• Problem requirements
Please copy every line from the following entries in which the word "Task" appears.

• Source material
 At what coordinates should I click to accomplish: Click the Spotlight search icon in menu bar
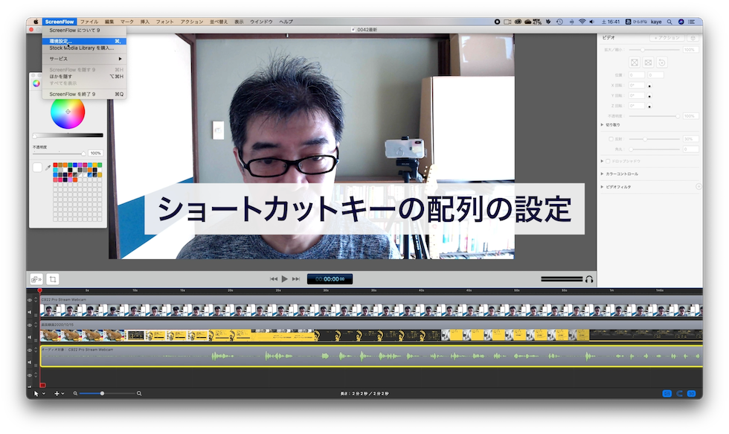[669, 22]
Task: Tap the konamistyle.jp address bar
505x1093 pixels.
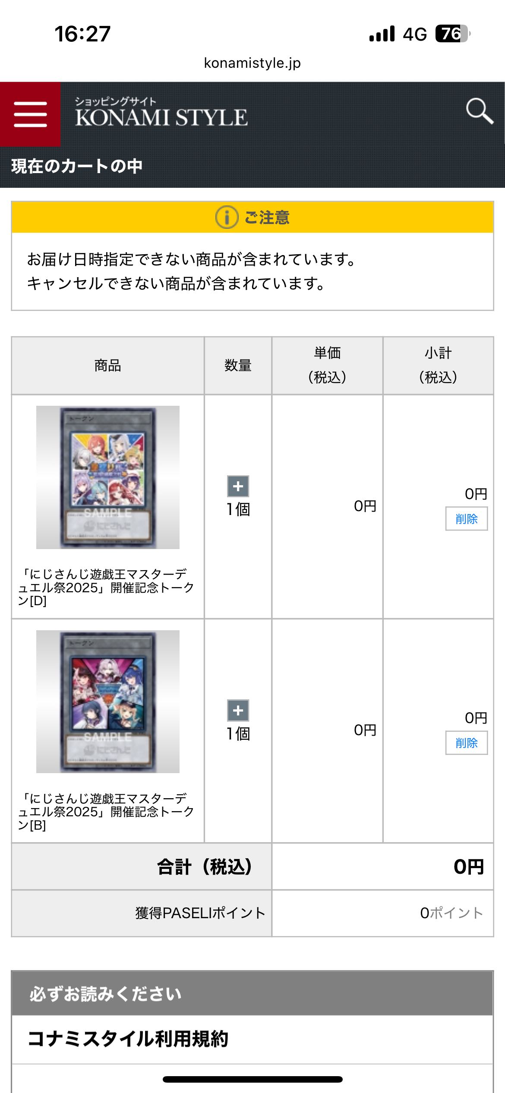Action: (x=253, y=63)
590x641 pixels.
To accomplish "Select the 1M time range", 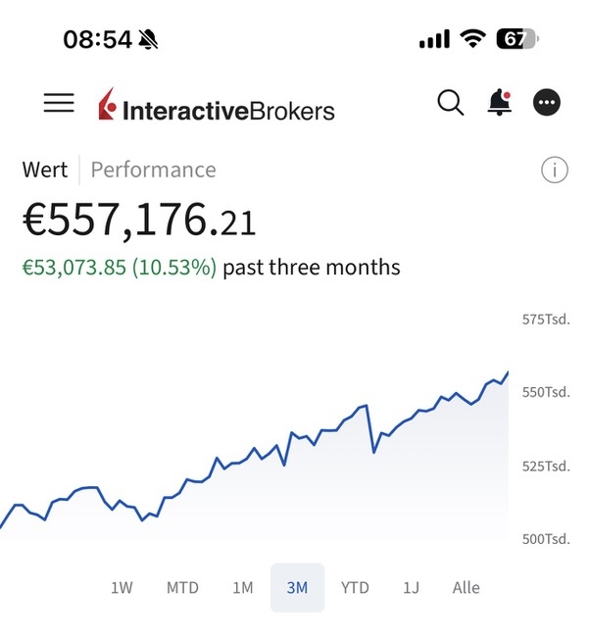I will 242,587.
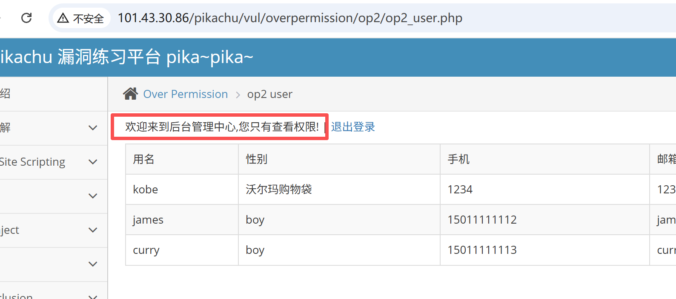Expand the sidebar item ending in 解
676x299 pixels.
(93, 128)
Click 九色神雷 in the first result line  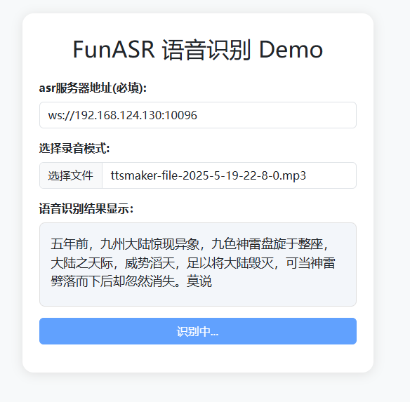[x=236, y=244]
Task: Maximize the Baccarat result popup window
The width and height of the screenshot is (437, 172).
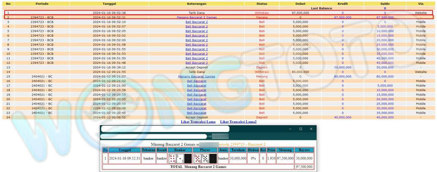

• Result for this exercise
Task: Tap the konamistyle.jp address bar
Task: Maximize the Baccarat result popup window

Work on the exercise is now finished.